As a startup, pushing profits early is your main goal, though you may not have full preparation for getting where you need to go. If you think you have a unique idea nobody else is doing, you’ve perhaps forgotten to get it patented before someone else seemingly hijacks your mind to do the same thing.
With new patent laws, you’re basically running on borrowed time to get your idea protected. Waiting just a few extra days could mean someone else manages to take credit for an idea you’ve worked on for years. Think Alexander Graham Bell not moving fast enough to fight off all other amateur phone inventors.
It’s time to understand how patents increase sales for startups rather than succumb to misconceptions about businesses being hurt by filing. For a while, there was a myth permeating that businesses were victims of the patent system.
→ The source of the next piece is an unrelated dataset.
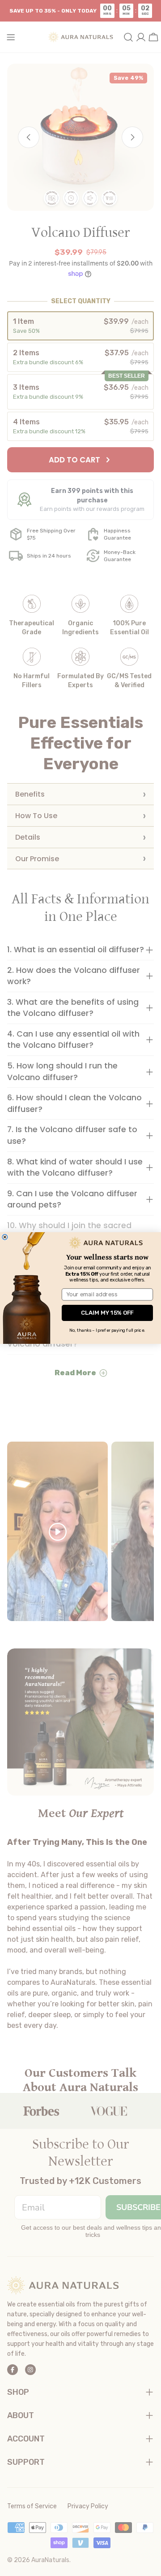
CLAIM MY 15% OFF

This isn’t true, despite whoever patents something first getting the invention credit.
In truth, when you file a patent now, you’re going to see an increase in more than just sales.
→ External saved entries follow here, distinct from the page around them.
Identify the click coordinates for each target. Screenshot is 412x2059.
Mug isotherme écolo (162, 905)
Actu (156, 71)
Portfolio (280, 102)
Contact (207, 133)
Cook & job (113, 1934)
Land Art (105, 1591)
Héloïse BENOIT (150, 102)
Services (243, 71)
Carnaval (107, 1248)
Let’s take a look at what’s at stake and some success stories without you having to consult a psychic.
How Much Can You Realistically Gain in Sales?
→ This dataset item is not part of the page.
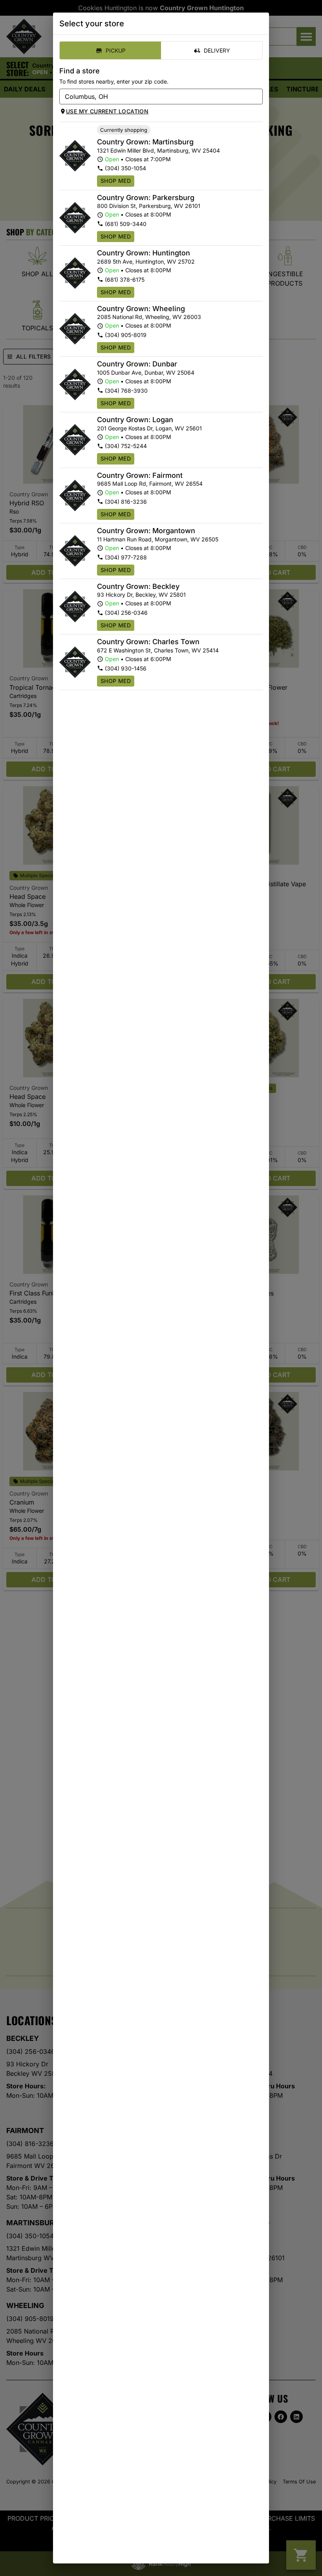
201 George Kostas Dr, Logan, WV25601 (149, 428)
Consider this statistic from a recent paper called “The Bright Side of Patents” and cited by the Henry Patent Law Firm: Approved patents provide long-term benefits to startups.
More precisely, startups get a 51% increase in sales over five years. The same goes for a 36% increase in employment. Nevertheless, the first year is critical because it’s when you pave your path toward seeking funding from “Shark Tank” venture capitalists and avoiding legal traps.
Your biggest risk is waiting too long to file your patent and being contested by your competitors. Should they file first and you don’t know it, they can essentially block you from going forward with your idea.
After years of hard work planning your business idea, this can become more than devastating. Unfortunately, it’s happened far too many times.
It’s not to say you’re not already risk-averse from the start when seeking funding.
Proving You’re Not Completely Risk Averse
Perhaps you’re starting a tech company, which is risky from the get-go and because everyone wants to become the next Steve Jobs. When seeking money from a VC, they’re going to automatically consider you risk-averse, and Forbes notes companies with potential quick growth are more vulnerable.
Ultimately, venture capitalists don’t want to give capital to companies like yours if you don’t show patents to prove your worth. Without it, they’ll deem you even riskier and probably prone to tying up litigation longer than a Donald Trump lawsuit.
There isn’t any excuse not to file a patent when you have numerous methods for filing online. Through the USPTO, you even get a semi-facetious Patent Prosecution Highway to fast-track application examinations.
If you think there aren’t lessons to learn about faster patenting (especially in the tech industry), consider some standout stories in the business world.
How Different Companies Succeed With Patents
You’ll find a lot of success stories with companies that managed to file patents early. A company like Safety Blade is one good example of protecting a product with many likely competitors. As a safer blade that doesn’t cut you, it went through various redesigns first, though had patent protection early to prevent others from running with the idea.
A tech company called NFC went through a lot of hoops to get their mobile payment technology patented, though won in the end. Despite dealing with the Supreme Court case of “Alice vs. CLS Bank” related to tech patents, the company is still around and managed to file 30 patents several years ago. They also had 120 patents pending.
The greatest success story of all comes from Infinidat, which turned into a major company in providing data protection. They filed hundreds of patents in quick succession to protect their innovative technologies.
It turned them into a billion-dollar company within a few years and left competitors in the dust. What’s important about this has they filed their patents with only 100 customers, showing it doesn’t matter what your customer base is to get moving on protecting your IP.